Exercise description: Your answer should be the lines from the one with "Open more options on pavitrapunia_'s comment" to the end of the data below, both included, exact and free of pictures.

Records supplied:
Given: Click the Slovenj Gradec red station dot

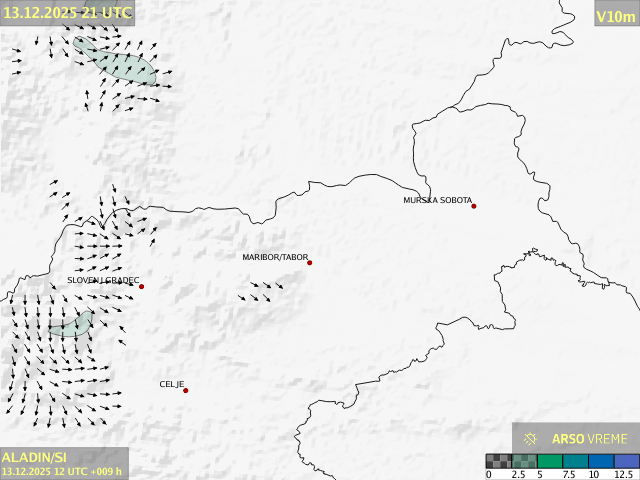Looking at the screenshot, I should click(141, 287).
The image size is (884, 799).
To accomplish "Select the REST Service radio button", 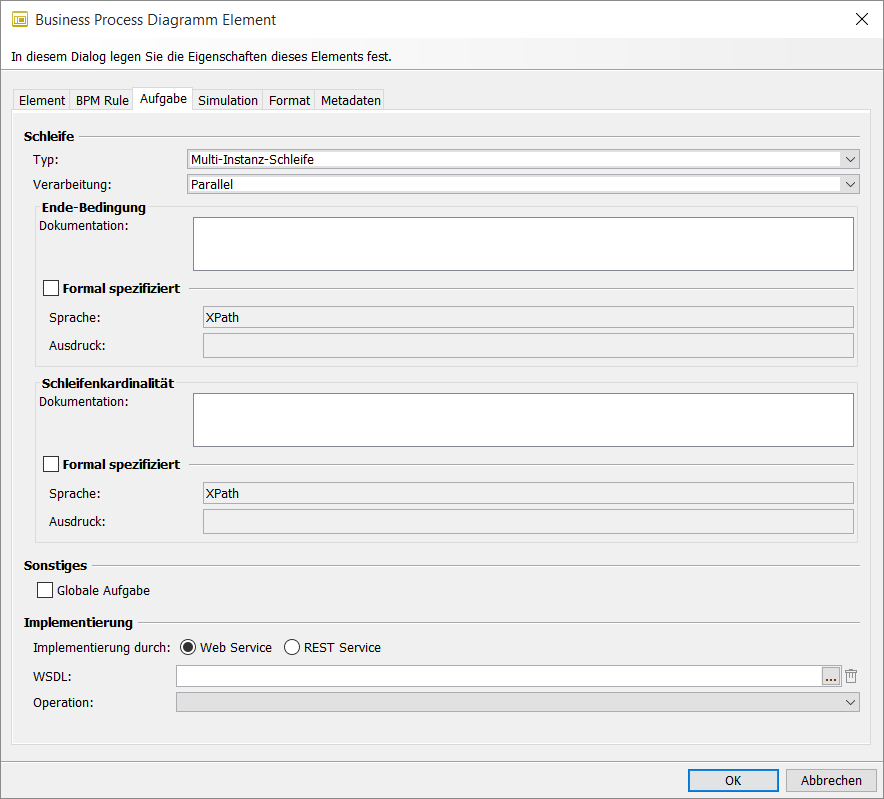I will (290, 647).
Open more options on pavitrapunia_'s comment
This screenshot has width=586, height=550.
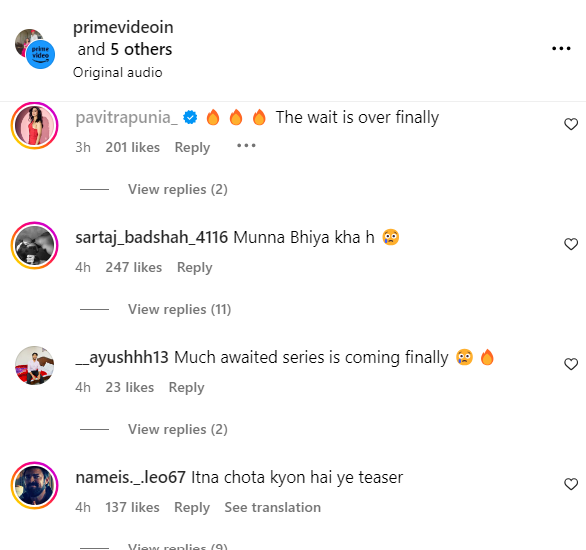click(246, 146)
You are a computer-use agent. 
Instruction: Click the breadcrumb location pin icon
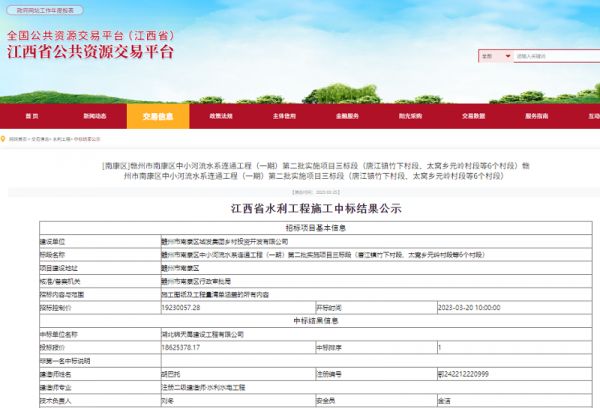pyautogui.click(x=5, y=140)
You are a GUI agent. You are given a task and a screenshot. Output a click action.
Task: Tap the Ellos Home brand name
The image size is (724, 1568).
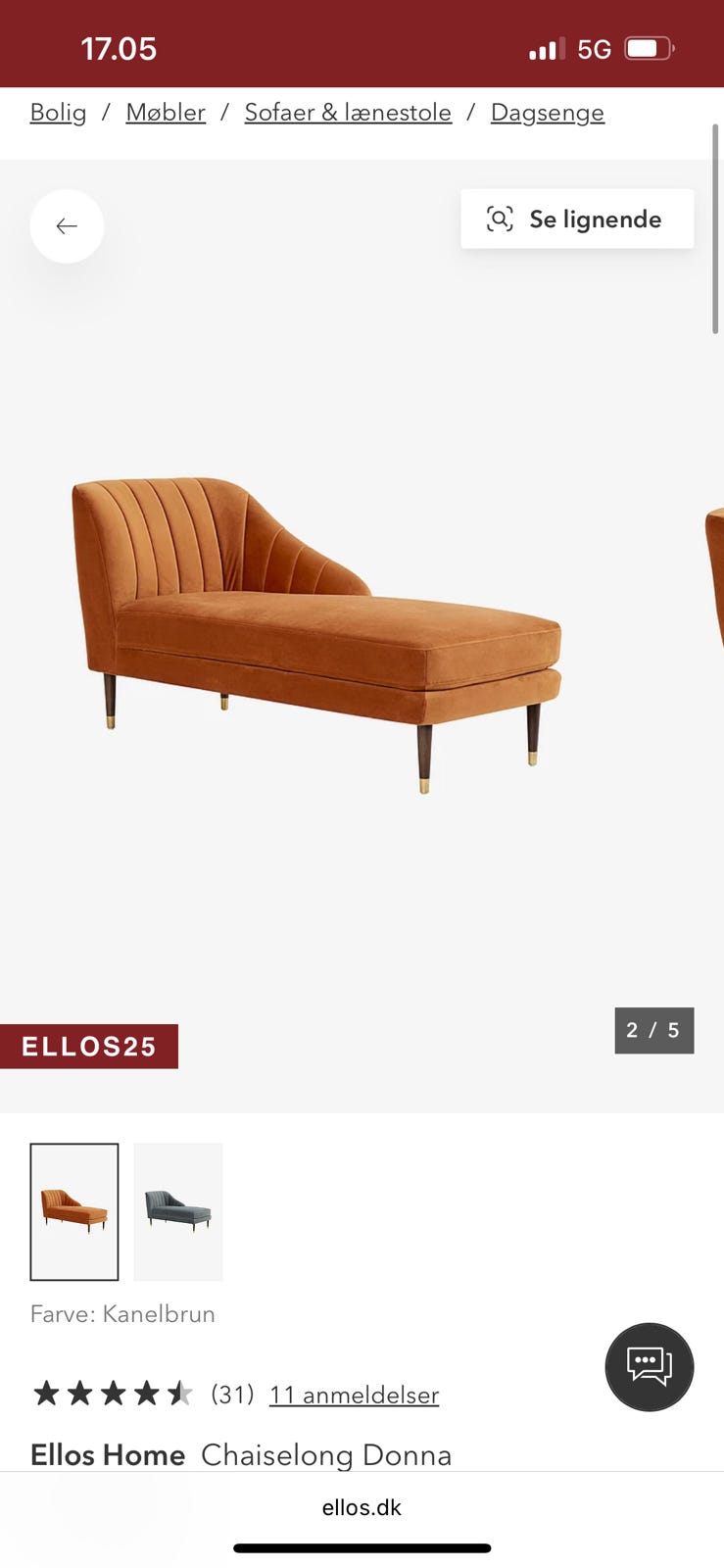[108, 1455]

Answer space:
Open more options on pavitrapunia_'s comment
This screenshot has width=586, height=550.
click(246, 146)
You are a computer-use agent. 
Instruction: Click the breadcrumb location pin icon
pyautogui.click(x=5, y=140)
You are a GUI agent. You are given a task and a screenshot. Output a click action.
Task: Tap the Ellos Home brand name
The image size is (724, 1568).
[108, 1455]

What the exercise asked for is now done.